Listening to Winston Peters, you could be forgiven for thinking KiwiSaver was a seriously defective and widely reviled retirement savings vehicle.
How else to explain the New Zealand First leader's plan to create KiwiFund, a state-owned provider that would eliminate the "hordes of ticket-clipping fund managers" and reduce costs? While private KiwiSaver providers would still be allowed, Mr Peters is supremely confident that people would choose his "word-class model, unsurpassed by anything in the world". Effectively, therefore, he is proposing the nationalisation of KiwiSaver.
This idea might fly if there were, indeed, widespread dissatisfaction with the current KiwiSaver arrangements. The success of the scheme, not least in attracting 2.1 million members, suggests otherwise, however. So does the fact that a similar plan promoted by the Greens during the last election campaign gained absolutely no traction.
The Greens did not feel it necessary to attack the funds management industry as stridently as Mr Peters. They also made it clear that they saw a public-option KiwiSaver fund as providing competition to the present providers, not a catalyst for nationalisation. Nonetheless, their proposal would add little given that access to state-owned KiwiSaver schemes is already available through Kiwibank.
There is also little prospect that it would introduce anything meaningful in the way of competition. The 20-plus KiwiSaver managers provide a wide array of investment options in terms of strategies and risk profiles. If they fail to provide acceptable returns - a conclusion that will be easier to reach under new disclosure rules - there is no shortage of options for investors. Nor is there any evidence KiwiSaver providers' fees are outlandishly high, whatever Mr Peters' claim that they are riding a "$22 billion gravy train".

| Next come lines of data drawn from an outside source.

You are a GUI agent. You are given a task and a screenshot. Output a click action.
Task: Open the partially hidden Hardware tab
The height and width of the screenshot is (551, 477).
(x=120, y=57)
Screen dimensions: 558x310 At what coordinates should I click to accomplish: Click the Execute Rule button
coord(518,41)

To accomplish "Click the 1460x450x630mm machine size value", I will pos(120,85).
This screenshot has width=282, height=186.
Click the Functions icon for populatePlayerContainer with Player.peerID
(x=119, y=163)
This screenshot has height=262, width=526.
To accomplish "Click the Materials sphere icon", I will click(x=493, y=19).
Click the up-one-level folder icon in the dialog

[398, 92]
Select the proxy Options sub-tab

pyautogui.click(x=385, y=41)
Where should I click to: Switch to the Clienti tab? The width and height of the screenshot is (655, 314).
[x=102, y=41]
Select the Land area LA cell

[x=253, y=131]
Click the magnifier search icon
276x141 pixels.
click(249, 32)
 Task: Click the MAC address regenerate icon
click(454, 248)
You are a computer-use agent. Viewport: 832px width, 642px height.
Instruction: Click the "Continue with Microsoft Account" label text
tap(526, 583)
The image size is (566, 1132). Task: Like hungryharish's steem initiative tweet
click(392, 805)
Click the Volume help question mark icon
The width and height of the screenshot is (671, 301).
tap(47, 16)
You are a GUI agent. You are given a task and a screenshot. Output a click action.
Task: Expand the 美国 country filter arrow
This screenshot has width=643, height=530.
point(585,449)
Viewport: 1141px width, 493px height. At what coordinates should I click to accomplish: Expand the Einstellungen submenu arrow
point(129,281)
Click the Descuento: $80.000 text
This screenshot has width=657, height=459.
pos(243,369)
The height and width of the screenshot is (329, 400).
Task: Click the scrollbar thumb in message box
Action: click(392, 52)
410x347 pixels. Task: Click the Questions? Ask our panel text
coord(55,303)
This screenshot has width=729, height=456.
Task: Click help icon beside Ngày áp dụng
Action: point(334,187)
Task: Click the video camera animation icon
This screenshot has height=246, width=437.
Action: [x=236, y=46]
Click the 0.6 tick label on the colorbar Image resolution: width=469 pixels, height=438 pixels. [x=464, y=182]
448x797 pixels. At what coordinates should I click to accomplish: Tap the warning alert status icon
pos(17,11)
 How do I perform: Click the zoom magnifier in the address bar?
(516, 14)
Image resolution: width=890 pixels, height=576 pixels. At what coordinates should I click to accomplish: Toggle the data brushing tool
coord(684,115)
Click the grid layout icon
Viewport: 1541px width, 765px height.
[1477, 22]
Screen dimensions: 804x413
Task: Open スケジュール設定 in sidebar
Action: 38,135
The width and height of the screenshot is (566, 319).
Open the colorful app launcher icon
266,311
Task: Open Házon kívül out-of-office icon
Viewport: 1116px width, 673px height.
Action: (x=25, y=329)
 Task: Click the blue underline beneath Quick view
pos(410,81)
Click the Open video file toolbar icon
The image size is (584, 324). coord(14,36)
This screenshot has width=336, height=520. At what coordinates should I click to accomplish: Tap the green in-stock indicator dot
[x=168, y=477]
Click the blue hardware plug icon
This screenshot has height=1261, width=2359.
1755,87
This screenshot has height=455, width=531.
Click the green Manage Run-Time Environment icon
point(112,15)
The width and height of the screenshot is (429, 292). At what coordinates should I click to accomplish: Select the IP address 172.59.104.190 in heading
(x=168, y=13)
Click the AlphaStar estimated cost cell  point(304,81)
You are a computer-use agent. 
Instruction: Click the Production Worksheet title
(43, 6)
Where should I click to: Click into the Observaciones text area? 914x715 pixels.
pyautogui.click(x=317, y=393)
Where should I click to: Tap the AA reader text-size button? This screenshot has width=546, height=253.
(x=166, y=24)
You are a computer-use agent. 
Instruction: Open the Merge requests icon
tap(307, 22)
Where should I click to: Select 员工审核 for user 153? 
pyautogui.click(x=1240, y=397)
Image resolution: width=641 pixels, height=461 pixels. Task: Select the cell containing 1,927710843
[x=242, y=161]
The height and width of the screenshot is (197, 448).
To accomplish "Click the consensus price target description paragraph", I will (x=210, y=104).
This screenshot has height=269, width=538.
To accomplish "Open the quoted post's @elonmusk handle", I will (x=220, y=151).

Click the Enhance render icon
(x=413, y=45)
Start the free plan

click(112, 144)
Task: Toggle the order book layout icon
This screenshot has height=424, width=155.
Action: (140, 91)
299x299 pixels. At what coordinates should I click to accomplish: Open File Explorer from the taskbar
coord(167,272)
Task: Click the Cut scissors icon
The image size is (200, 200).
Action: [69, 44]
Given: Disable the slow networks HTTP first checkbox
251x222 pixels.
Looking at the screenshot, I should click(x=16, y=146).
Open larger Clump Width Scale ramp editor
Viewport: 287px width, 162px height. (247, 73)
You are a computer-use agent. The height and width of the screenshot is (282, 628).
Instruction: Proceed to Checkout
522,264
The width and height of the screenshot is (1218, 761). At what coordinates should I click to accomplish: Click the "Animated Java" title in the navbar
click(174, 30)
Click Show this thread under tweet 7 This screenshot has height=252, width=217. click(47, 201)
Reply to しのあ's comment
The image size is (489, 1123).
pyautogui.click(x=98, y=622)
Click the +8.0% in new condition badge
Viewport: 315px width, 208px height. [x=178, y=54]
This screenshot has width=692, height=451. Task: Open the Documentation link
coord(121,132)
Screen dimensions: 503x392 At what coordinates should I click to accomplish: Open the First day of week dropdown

If there is a problem in this competitive environment, it is that New Zealanders are slow to change service suppliers, whether electricity companies, banks or KiwiSaver. In terms of the latter, many are also hobbled by a lack of financial literacy. Thus, 465,000 KiwiSaver members have failed to choose a provider and remain in default funds. These funds must apply a conservative investment strategy, with only 15 to 25 per cent of members' funds in growth assets.
This makes sense for people aged, say, over 50, who cannot afford to see their savings eroded by a market crisis. But it makes no sense for the young and youngish, who will be in the scheme for many decades and can easily ride out short-term fluctuations in the knowledge that, in the long term, growth assets provide by far the best returns. The difference in outcome at retirement can be measured in tens of thousands of dollars, and it makes no sense for their money to remain in conservative funds.
The Capital Markets Development Taskforce, which has provided much of the ammunition for sweeping market reforms, said as much. So have several fund managers, which have lobbied for a riskier "life-stages" investment approach. Yet last week, the Government announced that default providers would retain the conservative investment approach. This, it said, was the "most appropriate choice when the Government is taking decisions about other people's private savings".
Yet it is also the Government's job to help as far as possible people who do not feel confident to make such decisions. It alluded to this when it noted that from now on, prospective default providers will have to demonstrate how they will offer investor education to encourage default members to choose a fund.
That is little more than a sop. The Government should have acted more decisively to fix one of the few aspects of KiwiSaver than can actually be said to be broken.